To better understand the conformational changes induced in F1DA by TC10KR/GS and TC10ΔC, we performed distance distribution fittings for both constructs as described for wild-type TC10 (Figure 2D; Supplementary Figure 3A). Both, TC10KR/GS and TC10ΔC were found to be potent (Figure 3D) in turning the high FRET F1DA molecules into a low FRET population as seen for the wild-type TC10 (Figure 2D). The inter-fluorophore distances for the high FRET (R1) and low FRET (R2) molecules remained relatively unchanged for TC10KR/GS (R1 = 25.3 ± 1.9Å and R2 = 45.1 ± 4Å) (Supplementary Figure 3B) and TC10ΔC (R1 = 27.1 ± 1.1Å and R2 = 48.1 ± 0.6Å) (Supplementary Figure 3C) and were found to be highly similar to the TC10 wild-type (R1 = 26.8 ± 2.6Å and R2 = 47.5 ± 4.3Å) (Table 1). Higher concentrations of TC10KR/GS and TC10ΔC variants also led to a stronger population of the xNoFRET state (Supplementary Figures 4B,C).
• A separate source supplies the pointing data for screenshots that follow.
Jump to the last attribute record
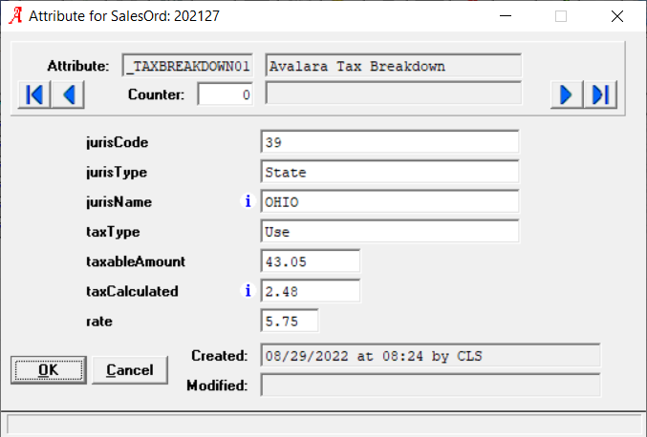The image size is (647, 437). [x=600, y=94]
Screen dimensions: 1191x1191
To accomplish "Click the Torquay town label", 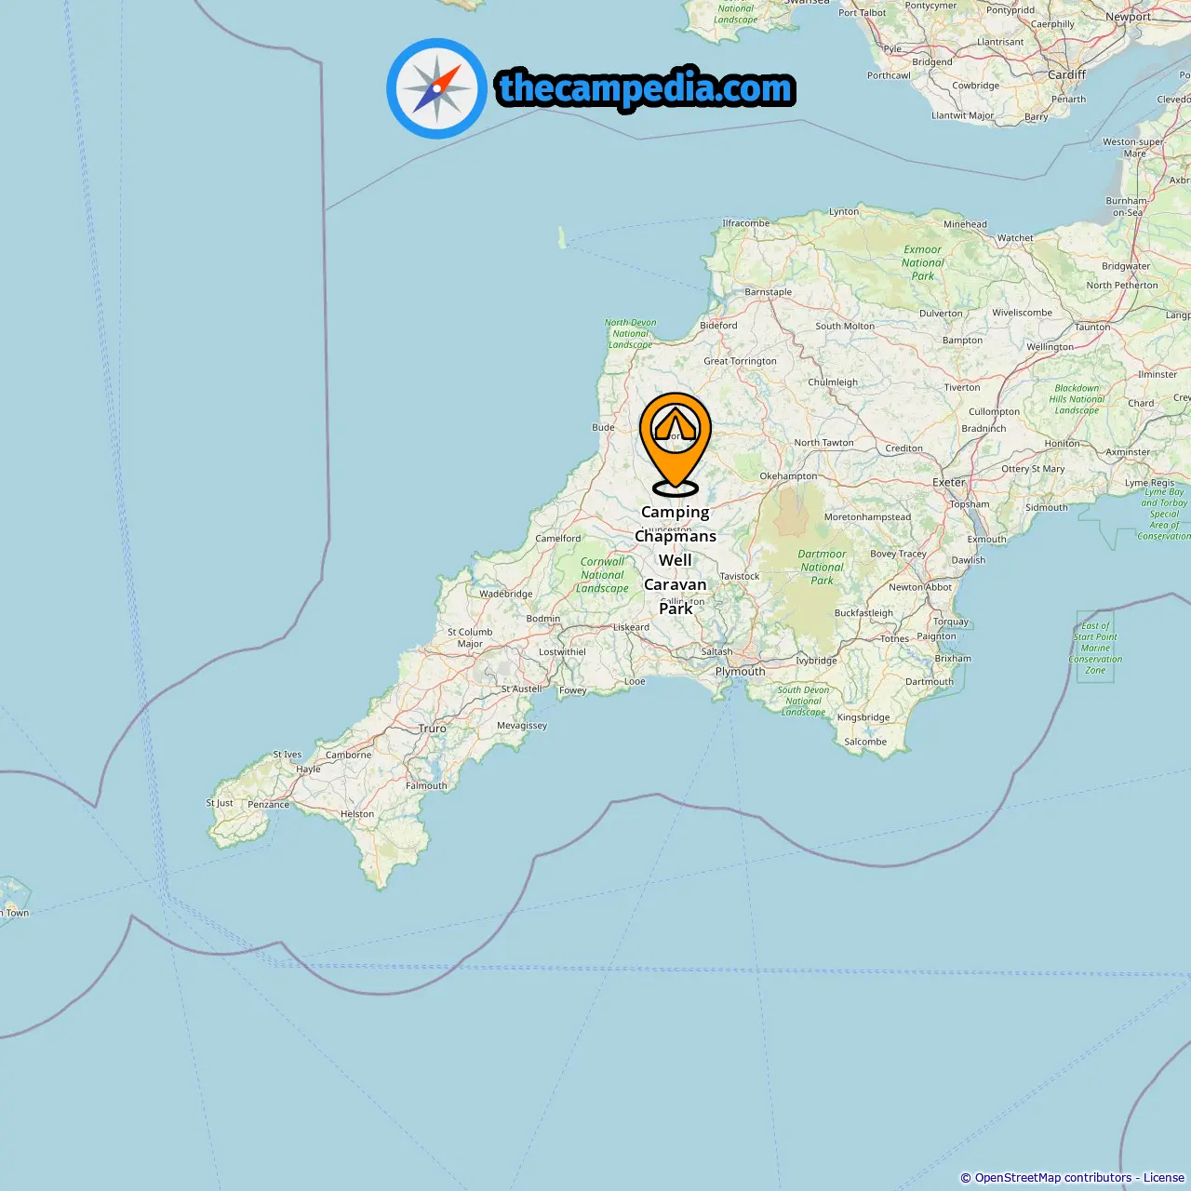I will pos(951,622).
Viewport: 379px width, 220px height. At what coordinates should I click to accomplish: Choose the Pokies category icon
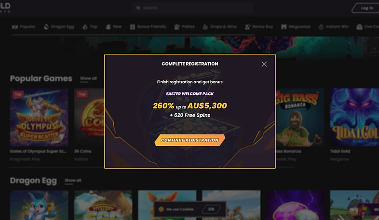coord(177,27)
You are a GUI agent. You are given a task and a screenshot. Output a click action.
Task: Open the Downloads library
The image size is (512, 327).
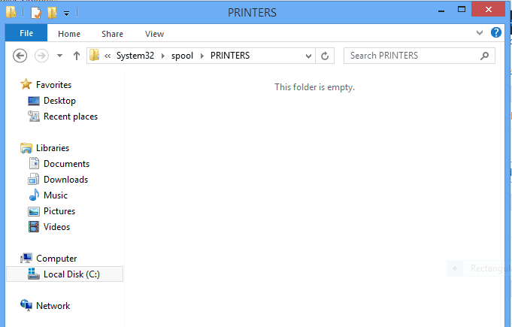pyautogui.click(x=65, y=180)
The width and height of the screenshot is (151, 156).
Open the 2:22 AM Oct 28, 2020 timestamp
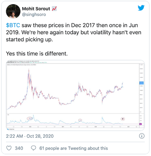30,136
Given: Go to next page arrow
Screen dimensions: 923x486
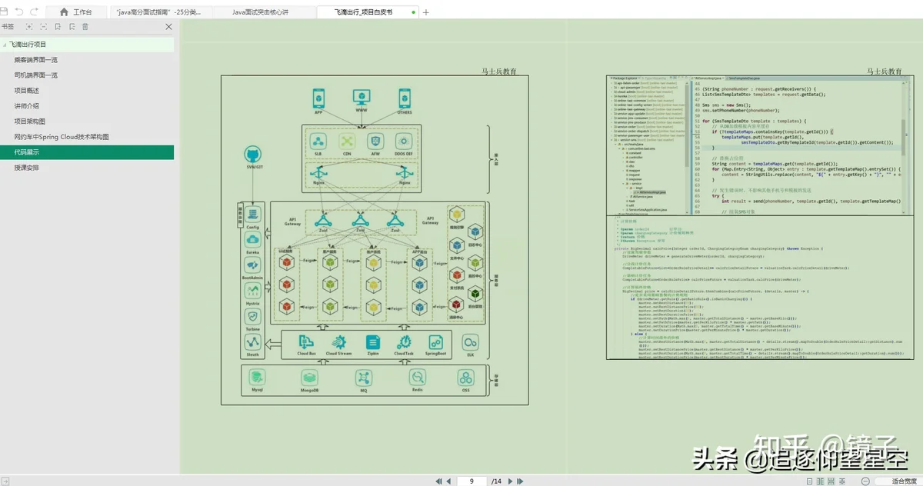Looking at the screenshot, I should [511, 481].
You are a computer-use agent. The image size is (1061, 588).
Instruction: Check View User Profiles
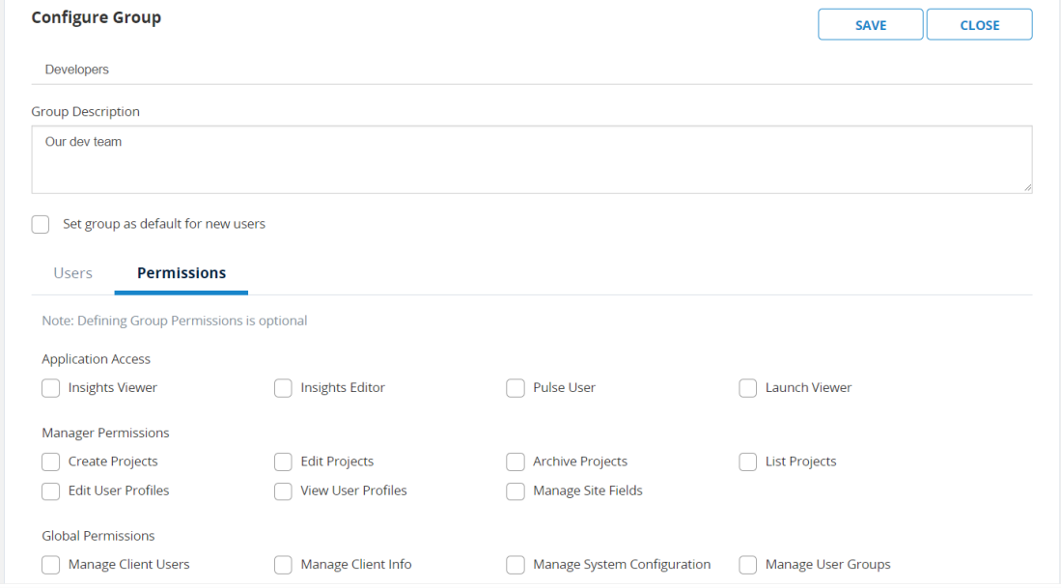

Thus, the comparative changes in ⟨τ⟩ and the related distance distribution results for the C-terminal TC10 variants indicate a similar conformational modulation in CB, as the one elicited by the TC10 wild-type.

Cdc42 and TC10 efficiently interact with active state mutant sensors of collybistin

Full-length CB is stabilized by intramolecular interactions between the SH3 domain and the tandem DH-PH domains (Soykan et al., 2014). The equilibrium between the inactive and active conformations in full-length CB is known to be modulated by the amino acid residues W24 and R70 in the SH3 domain, and E262 in the DH domain (Soykan et al., 2014). Earlier studies (Soykan et al., 2014) demonstrated that alanine substitutions of W24 (W24A) and E262 (E262A) weaken the intramolecular interactions and stabilize the open state of CB. Therefore, we employed open state mutant sensors (Imam et al., 2022) to investigate the interactions of TC10 and Cdc42 with CB in the open conformation.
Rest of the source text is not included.